Collection entries

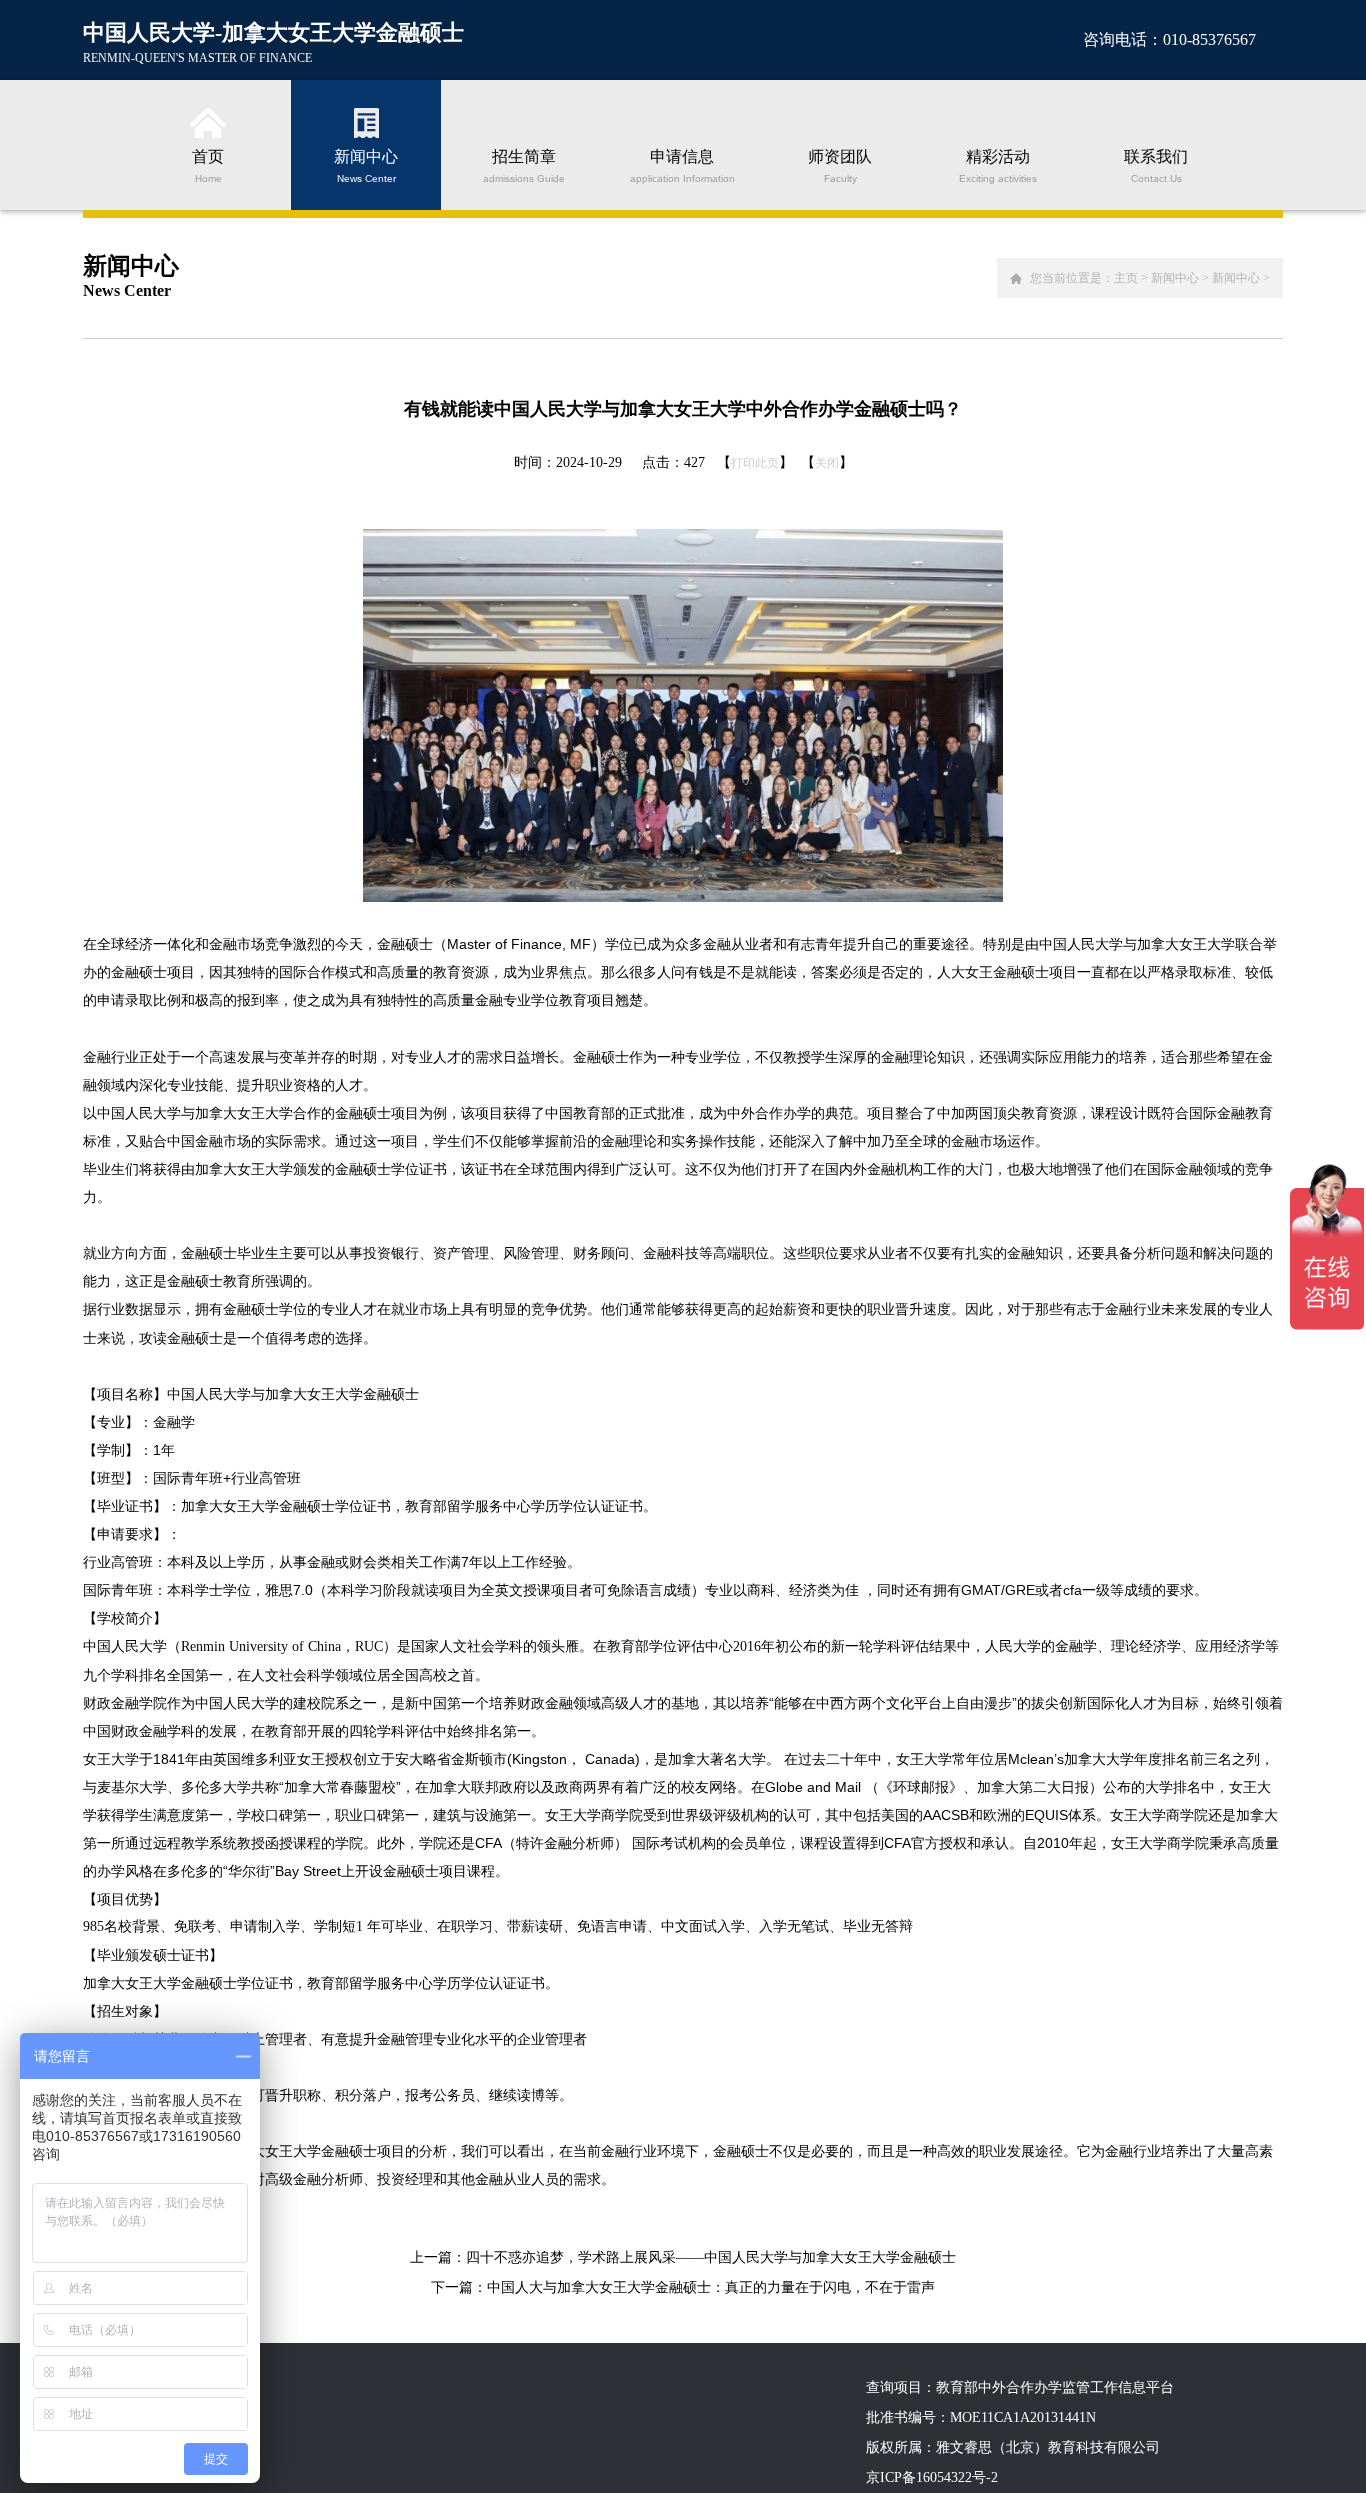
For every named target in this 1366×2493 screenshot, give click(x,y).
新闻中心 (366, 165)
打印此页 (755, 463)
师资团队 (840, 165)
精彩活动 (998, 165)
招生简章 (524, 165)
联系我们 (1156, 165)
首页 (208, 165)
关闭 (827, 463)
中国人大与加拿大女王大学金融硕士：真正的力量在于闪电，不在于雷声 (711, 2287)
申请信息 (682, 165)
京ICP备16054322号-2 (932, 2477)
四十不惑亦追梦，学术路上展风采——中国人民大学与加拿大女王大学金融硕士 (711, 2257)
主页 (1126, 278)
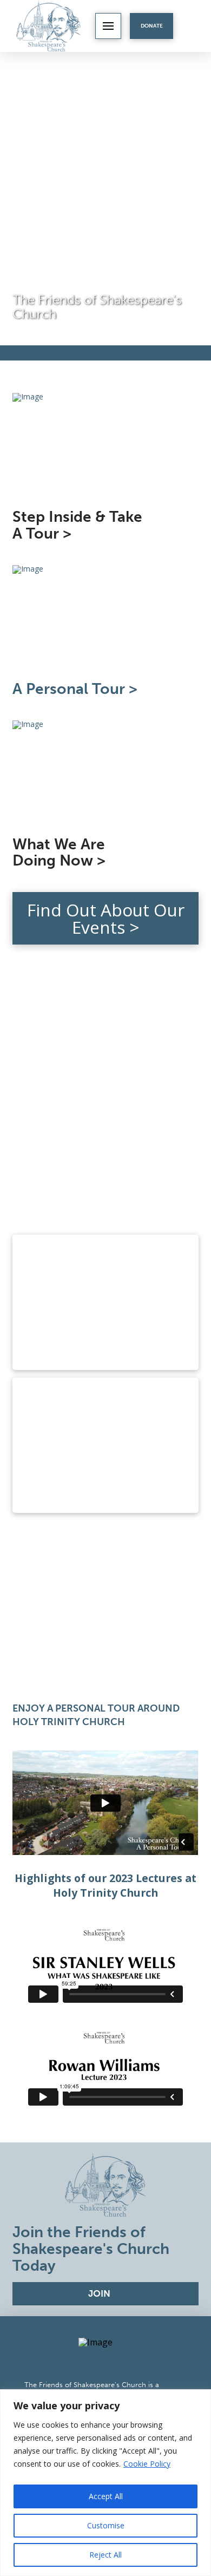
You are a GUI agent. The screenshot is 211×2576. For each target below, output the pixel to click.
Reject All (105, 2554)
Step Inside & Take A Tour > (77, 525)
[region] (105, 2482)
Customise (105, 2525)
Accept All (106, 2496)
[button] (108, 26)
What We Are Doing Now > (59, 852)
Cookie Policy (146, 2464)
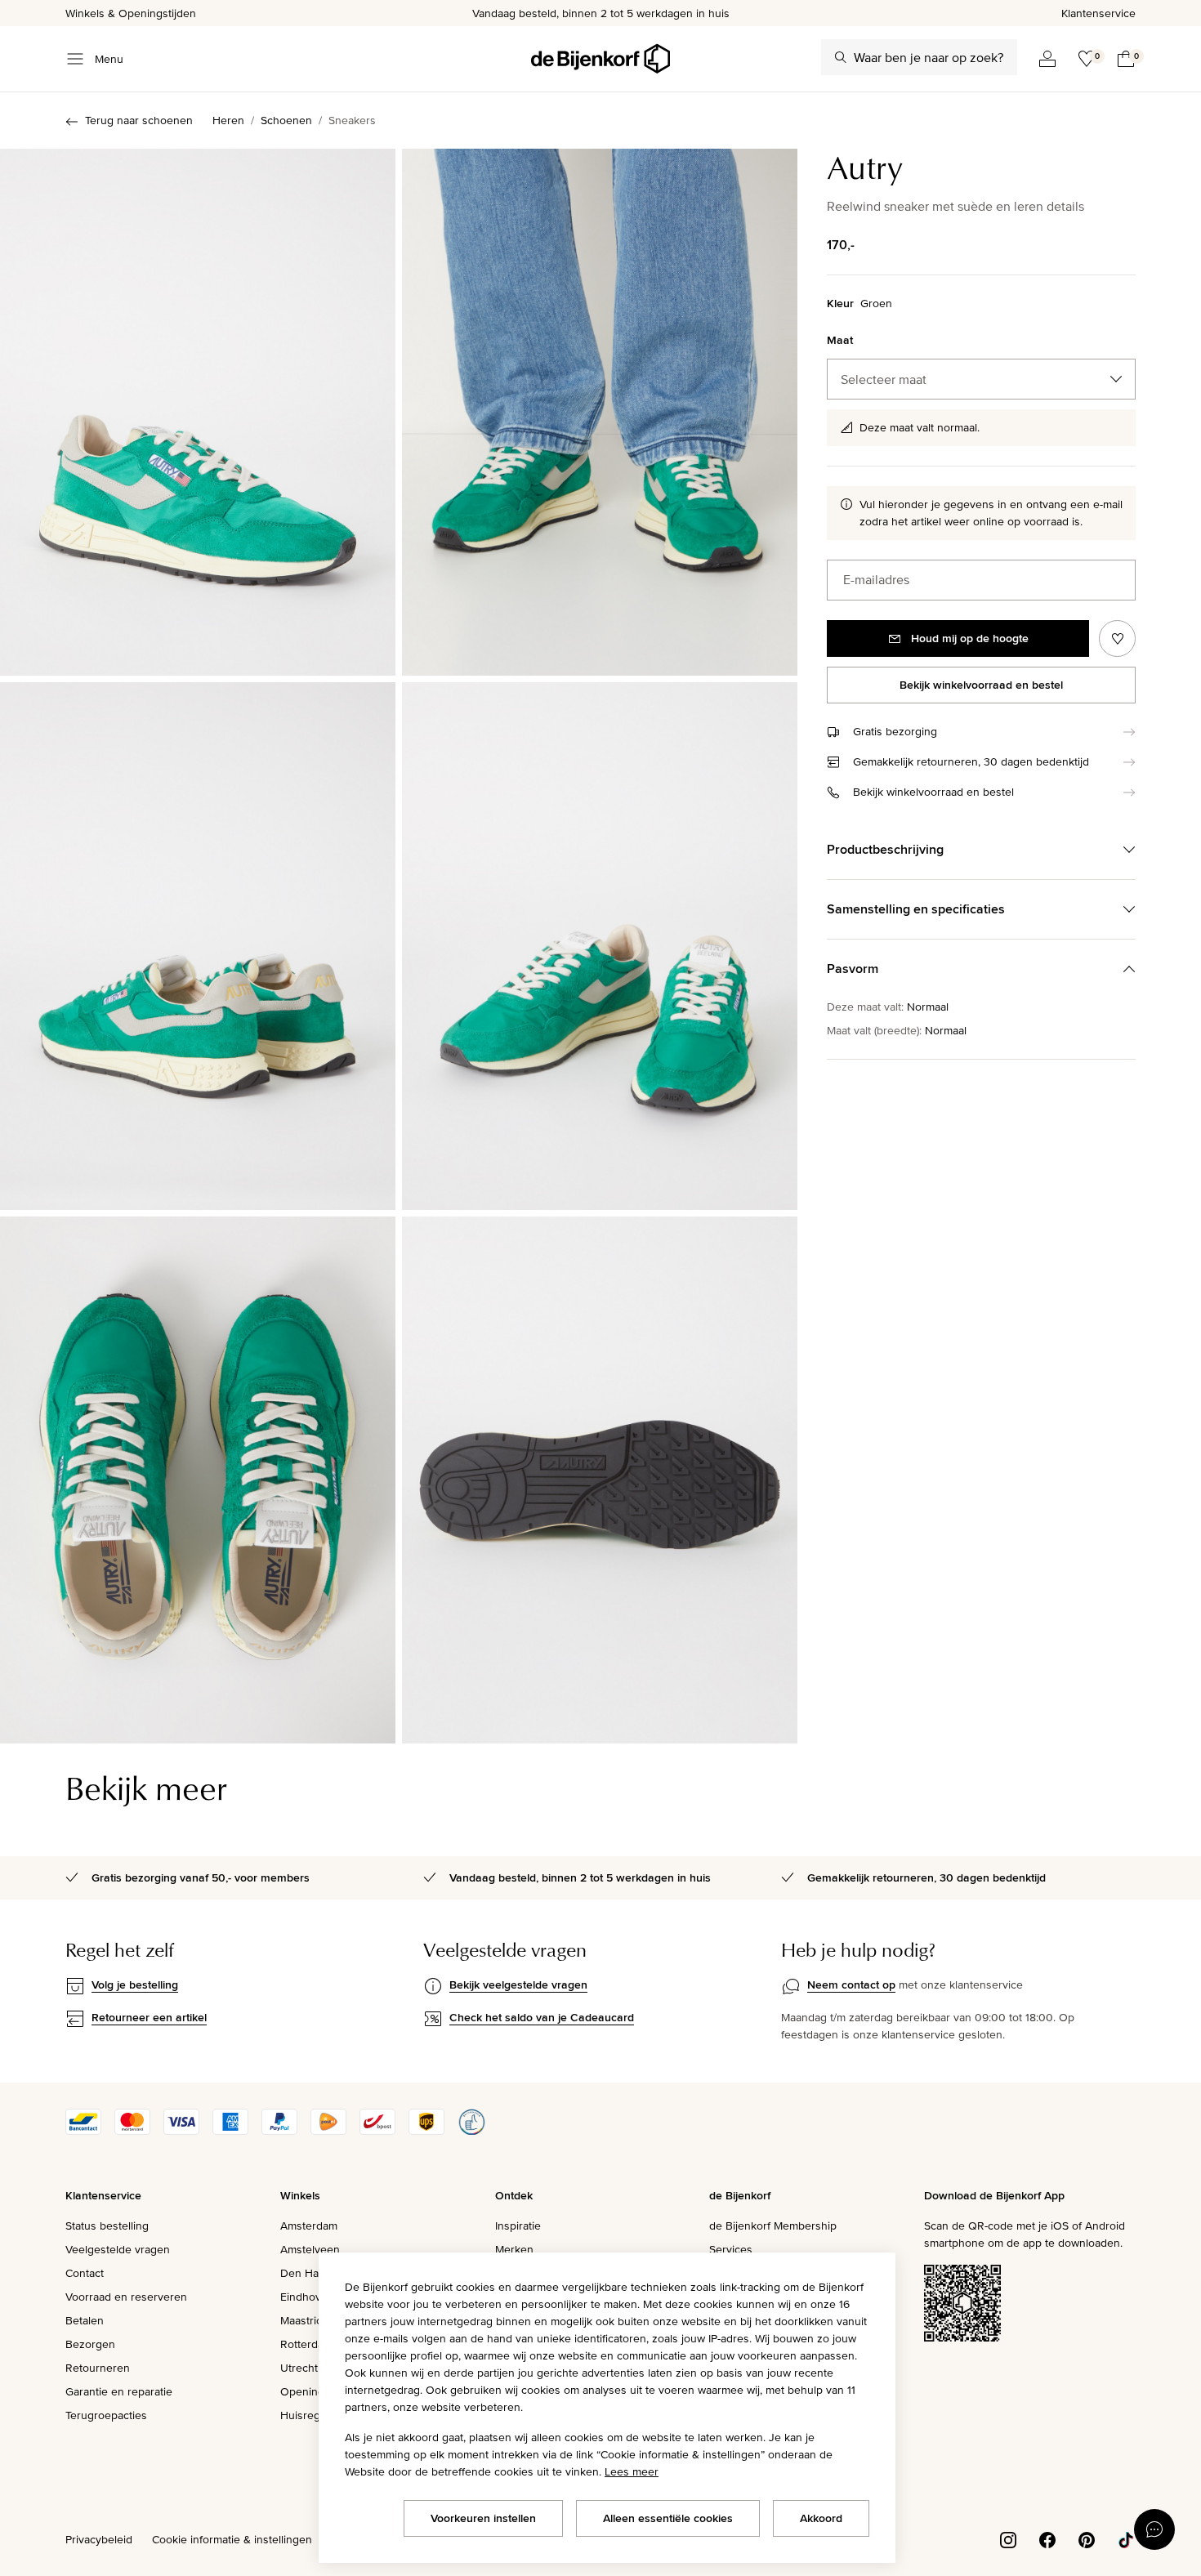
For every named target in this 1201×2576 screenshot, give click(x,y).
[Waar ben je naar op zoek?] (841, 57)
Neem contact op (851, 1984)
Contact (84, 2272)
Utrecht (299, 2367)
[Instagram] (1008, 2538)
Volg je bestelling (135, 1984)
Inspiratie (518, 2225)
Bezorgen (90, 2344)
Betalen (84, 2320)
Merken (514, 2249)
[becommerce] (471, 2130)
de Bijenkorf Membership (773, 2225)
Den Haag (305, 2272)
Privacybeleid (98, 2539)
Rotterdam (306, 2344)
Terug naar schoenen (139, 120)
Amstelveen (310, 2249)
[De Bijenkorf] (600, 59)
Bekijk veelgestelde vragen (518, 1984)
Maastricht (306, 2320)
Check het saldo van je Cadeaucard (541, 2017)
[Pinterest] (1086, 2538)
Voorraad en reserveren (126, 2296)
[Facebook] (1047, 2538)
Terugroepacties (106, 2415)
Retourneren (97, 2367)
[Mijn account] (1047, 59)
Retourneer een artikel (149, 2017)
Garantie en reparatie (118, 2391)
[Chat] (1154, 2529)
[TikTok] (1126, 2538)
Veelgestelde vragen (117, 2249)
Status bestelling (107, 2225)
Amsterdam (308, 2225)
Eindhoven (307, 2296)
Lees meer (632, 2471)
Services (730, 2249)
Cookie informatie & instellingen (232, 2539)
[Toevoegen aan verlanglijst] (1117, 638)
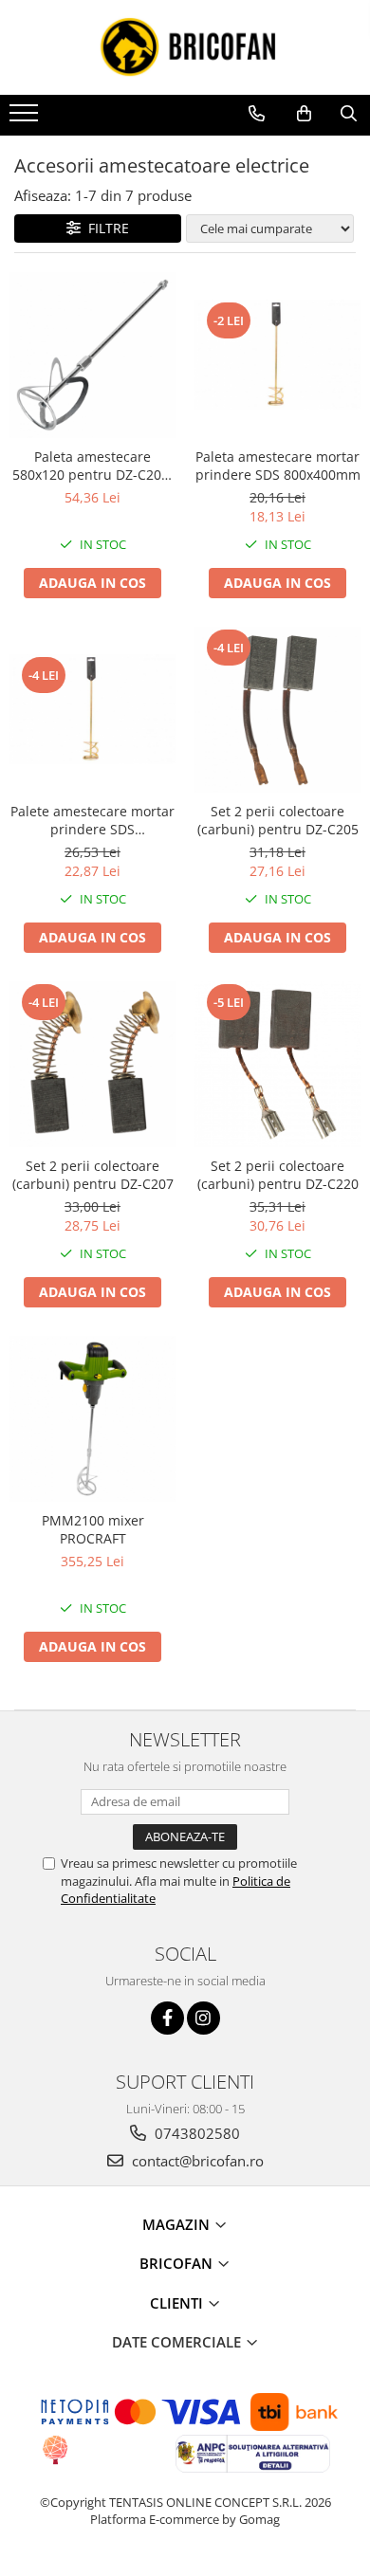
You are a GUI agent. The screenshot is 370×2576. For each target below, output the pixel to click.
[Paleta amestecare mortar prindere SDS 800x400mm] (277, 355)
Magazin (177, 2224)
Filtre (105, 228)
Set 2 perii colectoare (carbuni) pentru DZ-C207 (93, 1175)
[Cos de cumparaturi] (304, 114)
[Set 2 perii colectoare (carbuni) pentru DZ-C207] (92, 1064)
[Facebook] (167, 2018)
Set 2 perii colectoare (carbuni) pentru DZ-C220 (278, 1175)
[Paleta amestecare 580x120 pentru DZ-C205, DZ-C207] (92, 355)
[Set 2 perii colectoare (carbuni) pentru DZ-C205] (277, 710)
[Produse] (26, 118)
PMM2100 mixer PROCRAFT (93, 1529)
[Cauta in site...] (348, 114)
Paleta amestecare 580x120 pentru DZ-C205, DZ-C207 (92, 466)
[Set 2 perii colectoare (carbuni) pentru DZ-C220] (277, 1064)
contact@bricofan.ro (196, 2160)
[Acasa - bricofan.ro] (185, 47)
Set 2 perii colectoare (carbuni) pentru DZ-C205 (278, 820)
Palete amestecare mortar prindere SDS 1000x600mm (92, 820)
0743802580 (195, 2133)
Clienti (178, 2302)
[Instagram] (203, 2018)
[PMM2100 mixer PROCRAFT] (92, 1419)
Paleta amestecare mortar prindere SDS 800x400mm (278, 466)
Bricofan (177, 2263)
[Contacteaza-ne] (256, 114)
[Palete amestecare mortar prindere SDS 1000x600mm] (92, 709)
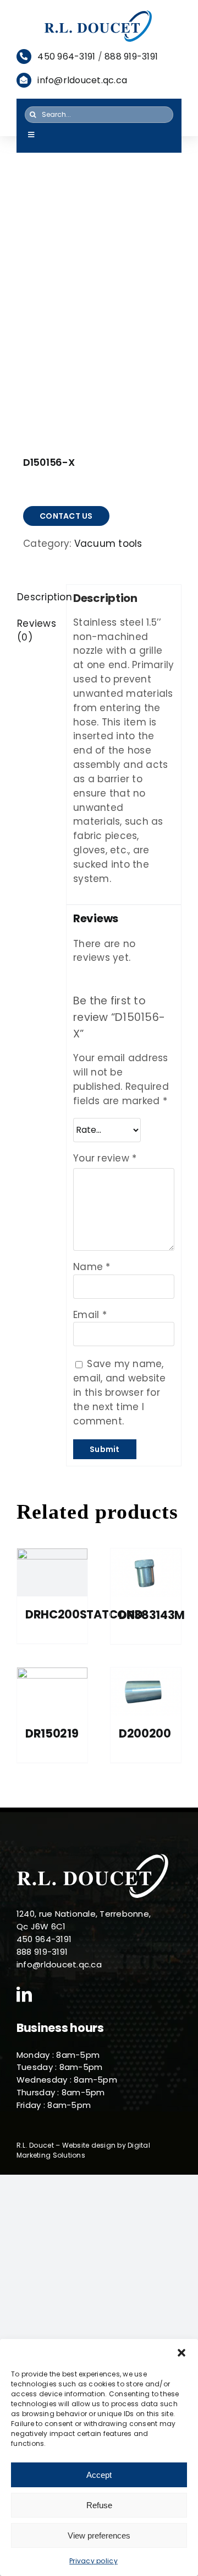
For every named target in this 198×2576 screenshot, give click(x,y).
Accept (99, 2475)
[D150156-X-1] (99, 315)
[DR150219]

ASSIGNMENT. In the records above, find the line containing "Bekijk veelgestelde vragen (518, 1984)" and output every line from the first through that one, exactly, omitting pictures.

SOLUTION FOR THIS EXERCISE.
For every named target in this 1366×2493 screenshot, give click(x,y).
新闻中心 (366, 165)
打印此页 (755, 463)
师资团队 (840, 165)
精彩活动 (998, 165)
招生简章 (524, 165)
联系我们 (1156, 165)
首页 (208, 165)
关闭 (827, 463)
中国人大与加拿大女王大学金融硕士：真正的力量在于闪电，不在于雷声 (711, 2287)
申请信息 (682, 165)
京ICP备16054322号-2 (932, 2477)
四十不惑亦追梦，学术路上展风采——中国人民大学与加拿大女王大学金融硕士 (711, 2257)
主页 (1126, 278)
You are a GUI agent. The screenshot is 211×2576. For each target below, output the pixel to click.
Reject All (105, 2554)
Step Inside & Take A Tour > (77, 525)
[region] (105, 2482)
Customise (105, 2525)
Accept All (106, 2496)
[button] (108, 26)
What We Are Doing Now > (59, 852)
Cookie Policy (146, 2464)
For every named target in this 1201×2576 screenshot, give click(x,y).
[Waar ben je naar op zoek?] (841, 57)
Neem contact op (851, 1984)
Contact (84, 2272)
Utrecht (299, 2367)
[Instagram] (1008, 2538)
Volg je bestelling (135, 1984)
Inspiratie (518, 2225)
Bezorgen (90, 2344)
Betalen (84, 2320)
Merken (514, 2249)
[becommerce] (471, 2130)
de Bijenkorf Membership (773, 2225)
Den Haag (305, 2272)
Privacybeleid (98, 2539)
Rotterdam (306, 2344)
Terug naar schoenen (139, 120)
Amstelveen (310, 2249)
[De Bijenkorf] (600, 59)
Bekijk veelgestelde vragen (518, 1984)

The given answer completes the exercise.